Johnson's testimony regarding his own struggles to become a permanent supervisor is not relevant to the matter before the court. There is no evidence that Johnson and Moore worked at the same location or were supervised by the same individuals. Additionally, Moore is complaining that Potter refused to consider him for a 204B supervisor position based on his status as an African American and his complaints of discrimination. Johnson, on the other hand, does not complain that he was not hired as a 204B supervisor because of his race. In fact, Johnson was promoted to 204B supervisor only two or three years after he was hired by the Post Office and worked in that capacity for fifteen years. Additionally, Johnson did not describe instances of discriminatory conduct in the workplace or complain to his supervisor about discrimination. Therefore, Johnson's testimony is not relevant to Moore's hostile environment or retaliation claim. In sum, the information that Johnson provides about the Skills Bank and the 204B supervisor hiring process is relevant to the facts currently before the court and will be considered.
Background
Moore began his employment with the Post Office as a "casual" employee at the airport in 1993. (Moore Dep. 142:23-143:10, May 7, 2009 ("First Moore Dep.").) Six months later, the Post Office transferred Moore downtown as a transitional employee and, shortly thereafter, hired him as a permanent employee. (First Moore Dep. 143:11-25.) From 1996 through the present, Moore has worked various jobs, including flat sorter machine clerk, small parcel bundle sorter, express mail clerk, and automation letter clerk. (First Moore Dep. 144:20-148:16.)

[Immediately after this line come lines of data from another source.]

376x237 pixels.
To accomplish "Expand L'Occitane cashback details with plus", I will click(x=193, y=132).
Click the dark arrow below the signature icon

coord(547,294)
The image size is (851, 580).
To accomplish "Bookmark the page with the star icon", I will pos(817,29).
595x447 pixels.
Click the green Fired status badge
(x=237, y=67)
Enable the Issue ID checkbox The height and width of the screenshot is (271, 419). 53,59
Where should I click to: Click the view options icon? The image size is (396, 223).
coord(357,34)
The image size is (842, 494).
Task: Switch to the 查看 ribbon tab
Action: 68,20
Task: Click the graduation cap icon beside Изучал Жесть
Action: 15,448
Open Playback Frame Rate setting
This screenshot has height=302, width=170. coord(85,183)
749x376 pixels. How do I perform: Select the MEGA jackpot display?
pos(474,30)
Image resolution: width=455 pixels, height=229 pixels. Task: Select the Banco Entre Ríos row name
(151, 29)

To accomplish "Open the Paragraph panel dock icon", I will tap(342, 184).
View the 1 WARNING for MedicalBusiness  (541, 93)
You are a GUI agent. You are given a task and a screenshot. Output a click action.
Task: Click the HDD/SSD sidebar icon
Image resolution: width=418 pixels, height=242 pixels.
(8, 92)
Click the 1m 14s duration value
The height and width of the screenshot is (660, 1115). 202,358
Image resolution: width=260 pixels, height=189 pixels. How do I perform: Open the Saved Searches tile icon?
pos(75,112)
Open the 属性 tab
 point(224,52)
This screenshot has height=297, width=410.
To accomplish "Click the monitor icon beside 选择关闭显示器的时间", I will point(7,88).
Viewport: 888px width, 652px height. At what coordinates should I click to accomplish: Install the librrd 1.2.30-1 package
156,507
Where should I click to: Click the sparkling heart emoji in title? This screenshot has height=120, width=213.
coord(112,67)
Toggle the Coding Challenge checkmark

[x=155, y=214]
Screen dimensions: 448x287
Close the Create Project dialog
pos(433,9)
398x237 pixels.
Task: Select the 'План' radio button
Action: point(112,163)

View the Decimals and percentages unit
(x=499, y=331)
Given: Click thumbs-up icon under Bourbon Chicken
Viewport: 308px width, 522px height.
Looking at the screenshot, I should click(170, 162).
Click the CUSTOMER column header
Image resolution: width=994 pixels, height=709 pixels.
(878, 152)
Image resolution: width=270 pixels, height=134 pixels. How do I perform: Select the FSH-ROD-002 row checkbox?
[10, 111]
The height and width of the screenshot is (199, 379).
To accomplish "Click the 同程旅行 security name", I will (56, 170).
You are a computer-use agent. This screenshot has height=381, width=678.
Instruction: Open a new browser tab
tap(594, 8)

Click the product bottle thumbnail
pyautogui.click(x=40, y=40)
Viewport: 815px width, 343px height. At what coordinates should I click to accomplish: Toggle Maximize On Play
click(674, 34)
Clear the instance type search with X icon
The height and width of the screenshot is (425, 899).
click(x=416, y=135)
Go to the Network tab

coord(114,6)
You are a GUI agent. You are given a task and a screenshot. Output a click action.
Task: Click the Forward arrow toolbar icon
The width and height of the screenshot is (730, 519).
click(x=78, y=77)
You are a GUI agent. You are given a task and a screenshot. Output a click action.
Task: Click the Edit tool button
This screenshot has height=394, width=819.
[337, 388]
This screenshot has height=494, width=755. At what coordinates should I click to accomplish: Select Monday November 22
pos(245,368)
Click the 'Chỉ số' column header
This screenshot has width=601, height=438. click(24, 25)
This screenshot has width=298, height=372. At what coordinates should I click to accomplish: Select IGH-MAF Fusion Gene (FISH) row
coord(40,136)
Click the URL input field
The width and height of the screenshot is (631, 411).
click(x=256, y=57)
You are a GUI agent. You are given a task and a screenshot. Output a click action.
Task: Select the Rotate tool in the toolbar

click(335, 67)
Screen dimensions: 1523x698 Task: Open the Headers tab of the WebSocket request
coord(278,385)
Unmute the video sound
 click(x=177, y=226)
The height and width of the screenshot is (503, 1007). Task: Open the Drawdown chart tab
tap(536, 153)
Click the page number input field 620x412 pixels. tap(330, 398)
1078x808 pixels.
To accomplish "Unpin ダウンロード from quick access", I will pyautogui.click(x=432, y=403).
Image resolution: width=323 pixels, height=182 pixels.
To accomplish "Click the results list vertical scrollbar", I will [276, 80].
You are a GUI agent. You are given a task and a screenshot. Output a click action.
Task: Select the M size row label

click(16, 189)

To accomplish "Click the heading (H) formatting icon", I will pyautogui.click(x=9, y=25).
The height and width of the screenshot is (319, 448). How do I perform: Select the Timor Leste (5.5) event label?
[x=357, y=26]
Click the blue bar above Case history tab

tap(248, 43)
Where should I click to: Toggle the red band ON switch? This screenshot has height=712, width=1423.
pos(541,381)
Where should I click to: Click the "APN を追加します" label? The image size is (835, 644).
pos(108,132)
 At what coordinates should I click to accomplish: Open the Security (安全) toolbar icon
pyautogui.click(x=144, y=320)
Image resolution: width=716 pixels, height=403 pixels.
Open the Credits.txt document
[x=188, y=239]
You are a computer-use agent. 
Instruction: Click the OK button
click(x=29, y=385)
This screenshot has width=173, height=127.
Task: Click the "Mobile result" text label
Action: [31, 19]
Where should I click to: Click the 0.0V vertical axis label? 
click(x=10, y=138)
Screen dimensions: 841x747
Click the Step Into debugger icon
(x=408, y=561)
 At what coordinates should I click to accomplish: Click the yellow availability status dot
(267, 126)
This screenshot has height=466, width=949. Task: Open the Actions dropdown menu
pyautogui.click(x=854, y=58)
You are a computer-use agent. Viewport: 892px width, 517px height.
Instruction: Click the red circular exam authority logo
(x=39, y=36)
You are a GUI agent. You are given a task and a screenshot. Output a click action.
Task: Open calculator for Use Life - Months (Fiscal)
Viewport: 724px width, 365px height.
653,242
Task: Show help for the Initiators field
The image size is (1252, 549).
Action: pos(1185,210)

This deposition was taken with regard to, and offered as evidence in, the First Action.
In 2005, Sylvester Black, Vice President of the Western Region of the United States Postal Service, traveled to Portland, Oregon, to conduct a roundtable meeting to address allegations of race discrimination in the Post Office. (First Moore Dep. 50:13-53:20.) Moore attended the meeting and complained about the fact that he had submitted "a lot" of Form 13's to his supervisors but had not been assigned to a 204B supervisory position. (First Moore Dep. 55:9-12.)
Form 13 is a form used by the Post Office since at least 1976 through which an employee can make requests, such as time off or overtime, or express an interest in a 204B position. (Santoro Dep. 8:3-23.)
The 204B supervisory position offers an opportunity for nonsupervisory employees to serve temporarily as an acting supervisor and learn about basic management responsibilities, daily operations, and reporting structures. (Clifford Dec. ¶ 4.) 204B supervisors are used to cover staffing needs, such as the absence of a permanent supervisor due to scheduled days off or vacation time. (Clifford Decl. ¶ 4.) There is no formal procedure for applying for a 204B assignment. Typically, employees interested in working as a 204B supervisor alert their supervisor, either orally or in writing, of their interest. (Clifford Decl. ¶ 5.) The supervisors then assess the employee's fitness for the requested assignment as well as the current need for 204B supervisors. (Clifford Decl. ¶ 5.) The three main criteria used by Post Office managers to determine whether an employee should be considered for a management position are attendance record, discipline record, and attitude. (Lorenz Decl. Ex. D at 1; Santora Dep. 9:18-10:2; Chamberlin Dep. 66:11-15.) A Post Office supervisor stated there are many opportunities to serve as a 204B supervisor and once an employee expresses an interest in a 204B assignment, they are generally allowed to do so unless they have a poor attendance record or disciplinary issues. (Kersey Dep. 34:23-35:8.) While serving as 204B supervisors, employees are entitled to a higher rate of pay. (Moore Decl. ¶ 4.)
I. Discrimination
A. Failure to Promote
Shortly after the roundtable meeting, the Post Office created the Skills Bank which allowed employees to input their resume and basic application information into a web-based central clearinghouse available to all Post Office managers and employers. (Moore Dep. 26:23-27:17, February 9, 2010 ("Second Moore Dep."); Johnson Dep. 18:11-19:6; Clifford Decl. ¶ 6.) The Skills Bank allowed employees to express an interest in accepting opportunities in specified assignment areas or to express a geographical preference within the Post Office. (Clifford Dec. ¶ 6.)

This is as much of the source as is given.